Order this: Pies in advance! Also the grilled fish tacos with pickled onions, chipotle crema, habanero salsa, jicama slaw, and anasazi beans, plus the red and green chile nachos with carne asada.
Why here: We did a lot of complaining when the Church Street Burgermeister folded — until Beit Rima took flight on the same spot (by now, you probably know that Samir Mogannam is the son of the guy who owned the Burgermeister chainlet, and the titular Rima is his mom — it’s all in the family here). Everyone’s favorite “Arabic comfort food” is worth all the accolades. “It has been tough getting through the pandemic but thanks to our customers’ support, we made it through,” Samir told us.

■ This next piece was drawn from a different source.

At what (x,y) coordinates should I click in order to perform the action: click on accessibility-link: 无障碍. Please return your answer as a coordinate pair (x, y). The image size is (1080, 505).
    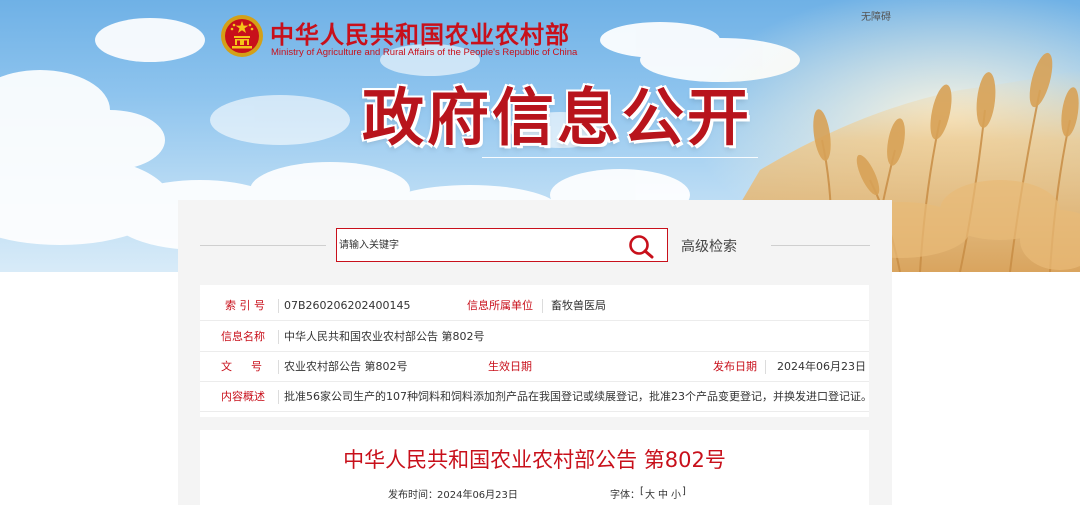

Now go buy some gift cards!
Order this: How about the grilled hanger steak with smoked freekeh, green zhug, and marash? Or the mezze plate with baked halloumi (the best of all cheeses), jalapeno, Meyer lemon and herbs?
Why here: As a special-occasion spot with killer views, Waterbar is heaven on earth for anyone who wants something called a “Shellfish Indulgence” (with blue crab, lobster, ahi tartare, tiger prawns, clams, oysters and snow crab) in their heaven. “The spirit of hospitality that drives us to make our guests happy,” says managing partner Pete Sittnick. “This is what we missed so dearly when we were shut down — it was still challenging and grueling, yet getting back to being a restaurant was comforting.”
Order this: Well, if you’re not getting the Shellfish Indulgence, we recommend the pan-roasted black cod — caught near Fort Bragg — with wild mushroom raviolo.
Why here: Carrie and Rupert Blease pulled off one of the year’s more interesting pivots, shuttering the Michelin-starred Lord Stanley in favor of Turntable and its line-up of new-to-us chefs. (The first series featured Argentine chefs.) “By transitioning into Turntable, we are able to offer our guests something different and exciting each month, while maintaining the comfort of visiting the same space and seeing the same staff,” says Carrie Blease.
Order this: Really, whatever they’re offering. Through January, Turntable is led by Sebastian Pourrat, the Basque Country-born French chef whose menu includes San Sebastian-style stuffed crab and burnt Basque cheesecake ice cream. The whole point of Turntable: Follow wherever they lead.
And our five favorite meals …
1. For us, Pizzeria Delfina will forever be the place where a date once told us we were bad at making eye contact “and it gets worse the more intricate the thought you are trying to process” (lol). That unpleasantness won’t stop us from going back — including to pick up the retail-only Solstice pie, with Journeyman nduja, winter chicory, roasted onion, mozzarella, caciocavallo and tomato.
2. Che Fico chef David Nayfeld told us how to make his lasagna at home — we’re pretty confident he’s still better at making pasta than we are, which is why we’ll be back for his tagliatelle al ragu.
3. Everyone has a go-to dim sum place in town. Ours is Good Luck Dim Sum (736 Clement St.), and not (only) because it is right down the block from the Green Apple. (Also because of the steamed shrimp dumplings.)
4. Can we just get this (A5 ribeye wagyu with tomato salad from David Barzelay and Lazy Bear) every night until we die?
5. Just a giant plate of enchiladas from Taqueria Vallarta, please, and all will be right with the world.